Issue with awk script parsing log file


 
Thread Tools Search this Thread
Top Forums Shell Programming and Scripting Issue with awk script parsing log file
# 8  
Old 05-30-2014
Apologies for confusion my requirement was to read the log file as it gets populated and print the counts, i am trying the piece meal approach hence my initial requirement was to get the count only. I did the below coding but the control is coming out as while loop reached last line of the log file it is reading, though technically the process is still running and writing into the log file slowly.
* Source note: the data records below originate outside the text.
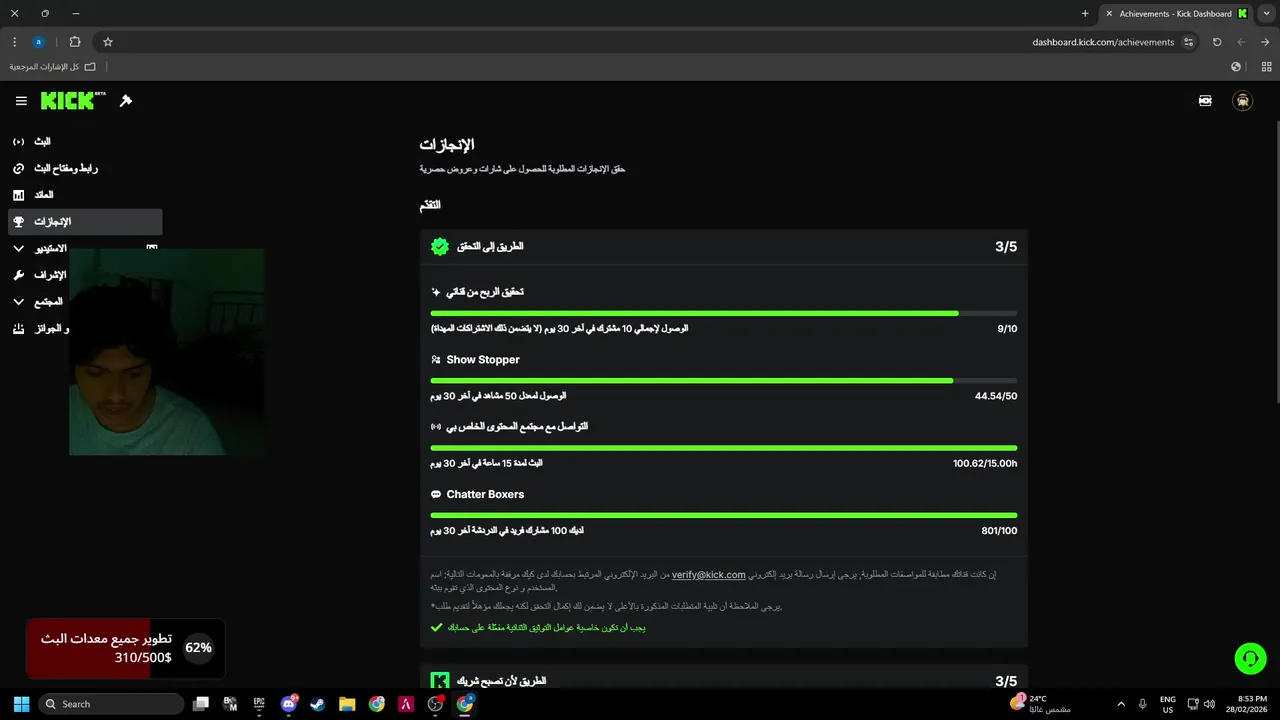Screen dimensions: 1280x720
Task: Click the Kick wallet icon in the top bar
Action: tap(1205, 101)
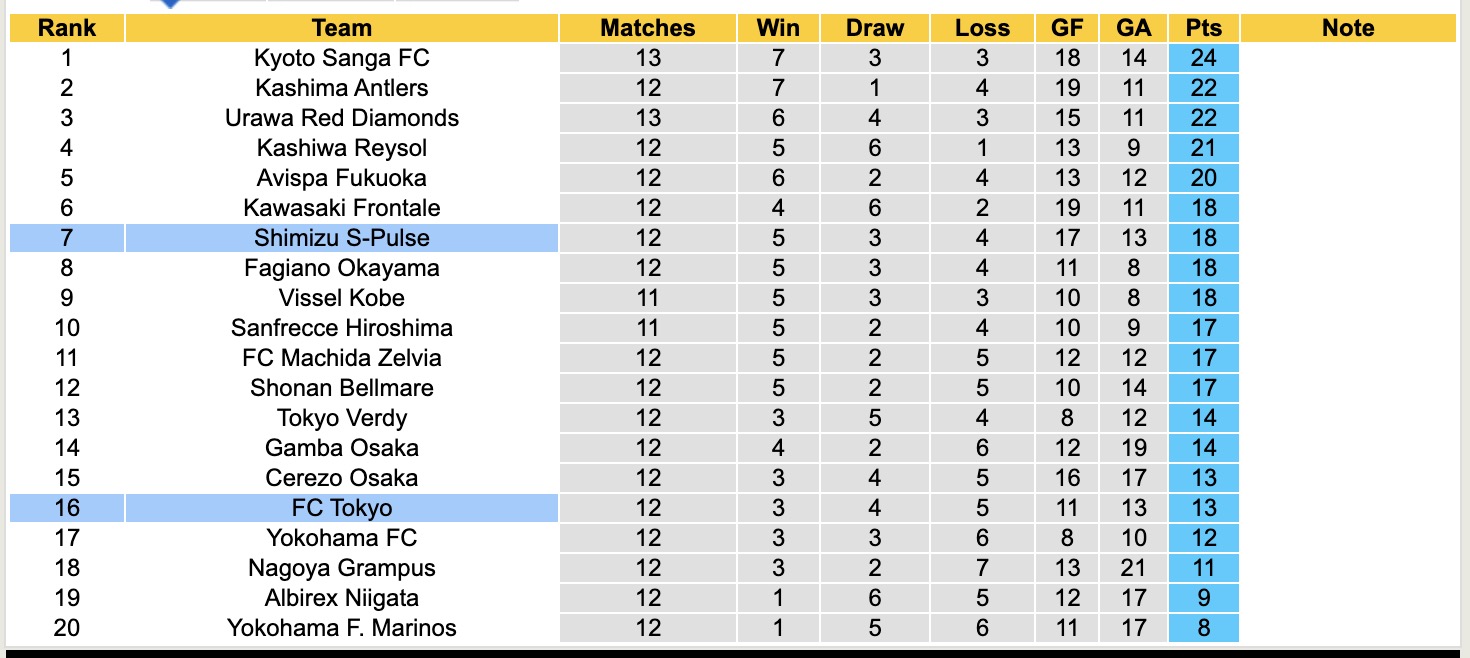Viewport: 1470px width, 658px height.
Task: Click Kyoto Sanga FC's 24 points cell
Action: click(x=1203, y=58)
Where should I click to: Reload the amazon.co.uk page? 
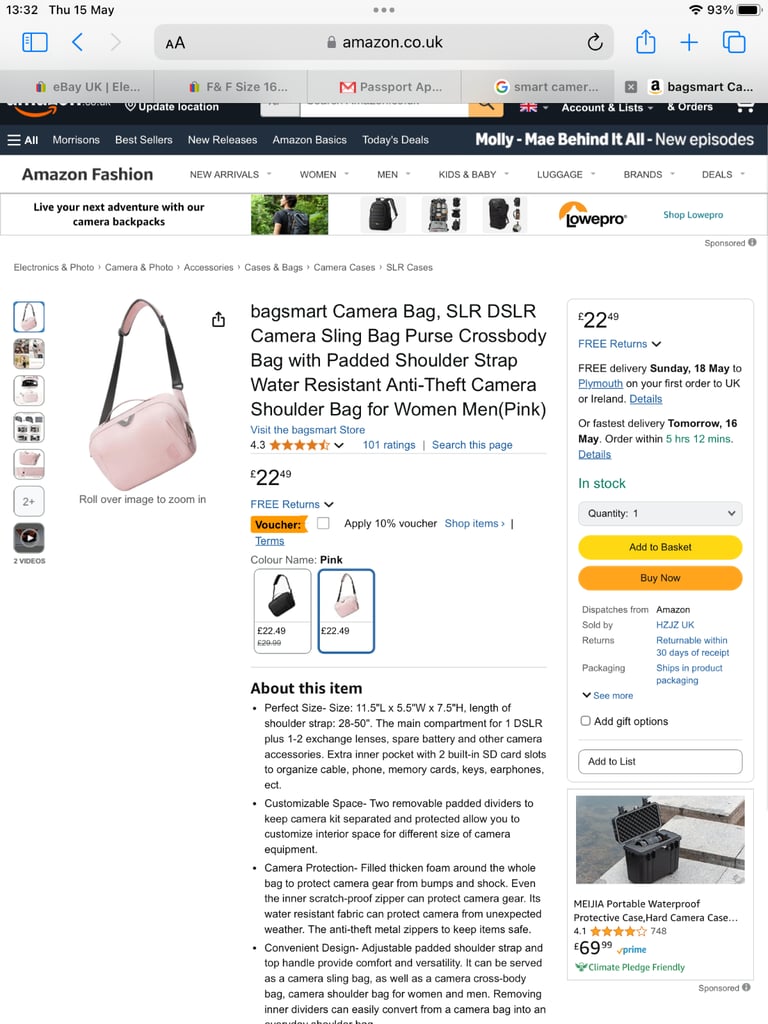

Hence the reason i was trying to achieve this using while infinite loop but not sure how to exit from it or struggling to make it work. Please help if you have a better approach instead of reading twice with in awk itself or something else.

Code:
#!/bin/bash -x

while read line
do
COUNT=`awk '$3 ~ /X_fc_Loan/ && $6 == "[XMLTgt_FCSLOANS_Ver25_Norm])" {getline; if($5=="Requested:")l=$6} END { print l }' s_GenerateXMLDataFile.log`

if [ -z "$COUNT" ]
then
        COUNT="0"
fi

if [ "$COUNT1" != "$COUNT" ]
then
        echo "$COUNT"
fi
COUNT1="$COUNT"

ENDFLG=`echo "$line" | awk '{print $2" "$3" "$4" "$5}'`
if [ "$ENDFLG" = "TM_6020 Session [s_GenerateXMLDataFile] completed" ]
then
        break
fi

done < s_GenerateXMLDataFile.log


Last edited by Ariean; 05-30-2014 at 11:13 AM..
# 9  
Old 05-30-2014
If I understand correctly, you have a file that is being written by an unrelated process and you want to wait for the writer to finish writing before you take the next actions that will process that file. When the writer is finished, you want to store a value from the 6th field of the last line following a certain line in a shell variable. You know that the writer is finished writing you find a line in the file that contains four fields that when separated by single spaces will match the string TM_6020 Session [s_GenerateXMLDataFile] completed.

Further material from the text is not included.